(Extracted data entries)
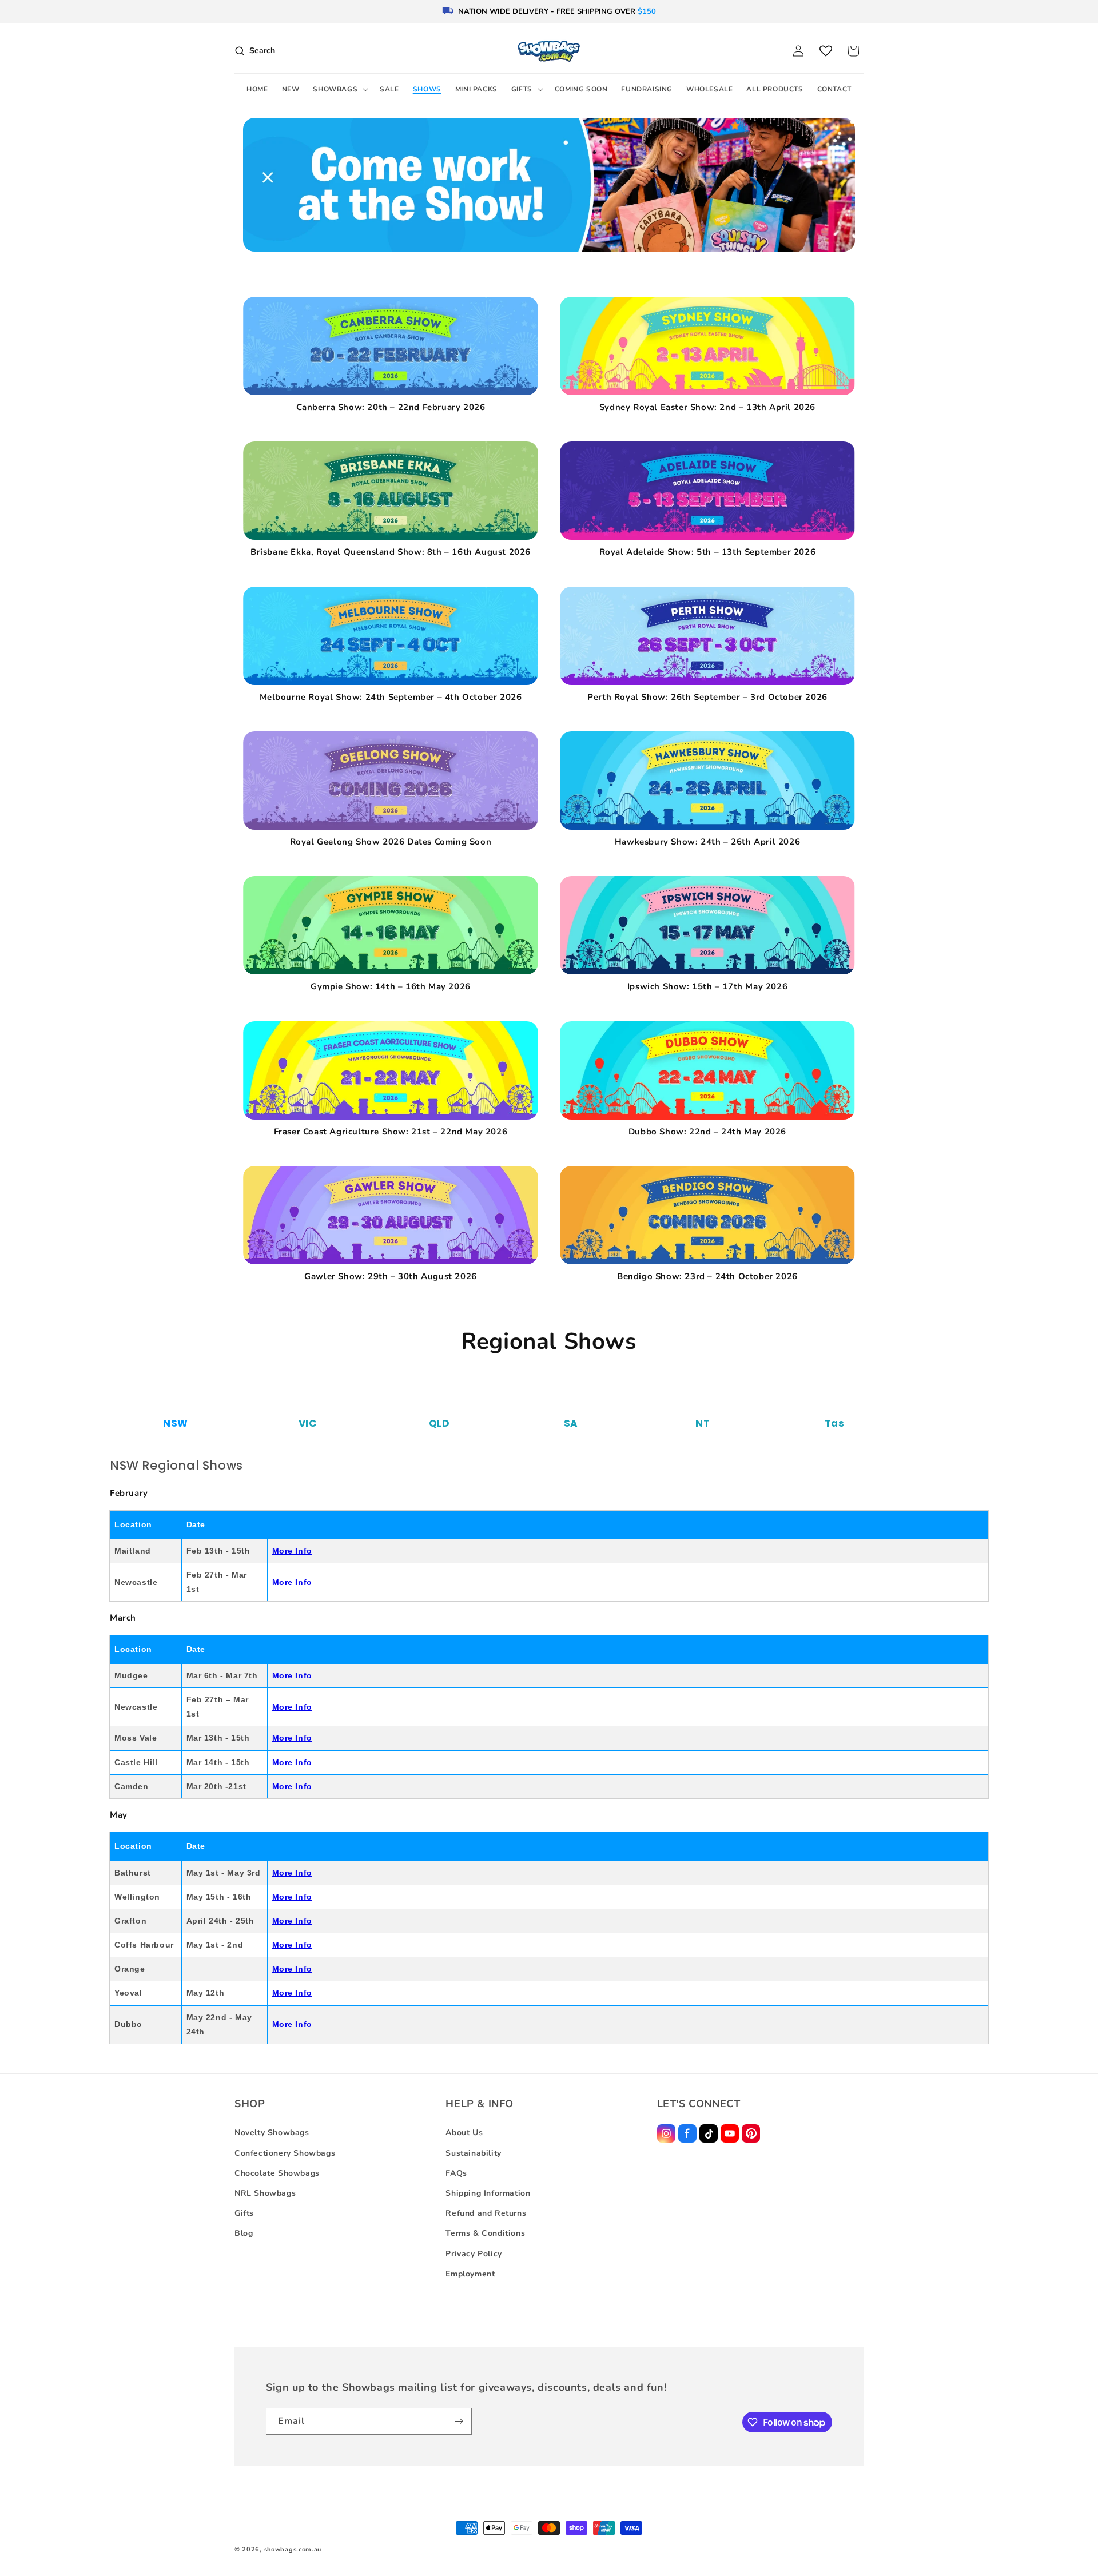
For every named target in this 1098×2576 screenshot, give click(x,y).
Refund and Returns (485, 2213)
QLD (439, 1423)
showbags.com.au (293, 2549)
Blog (243, 2233)
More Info (292, 1550)
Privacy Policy (473, 2253)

- Work required
For this exercise, copy word for word the line that contains "Refund and Returns (485, 2213)" and every line after it, ending with the last line of the entries above.

- Answer space
Refund and Returns (485, 2213)
QLD (439, 1423)
showbags.com.au (293, 2549)
Blog (243, 2233)
More Info (292, 1550)
Privacy Policy (473, 2253)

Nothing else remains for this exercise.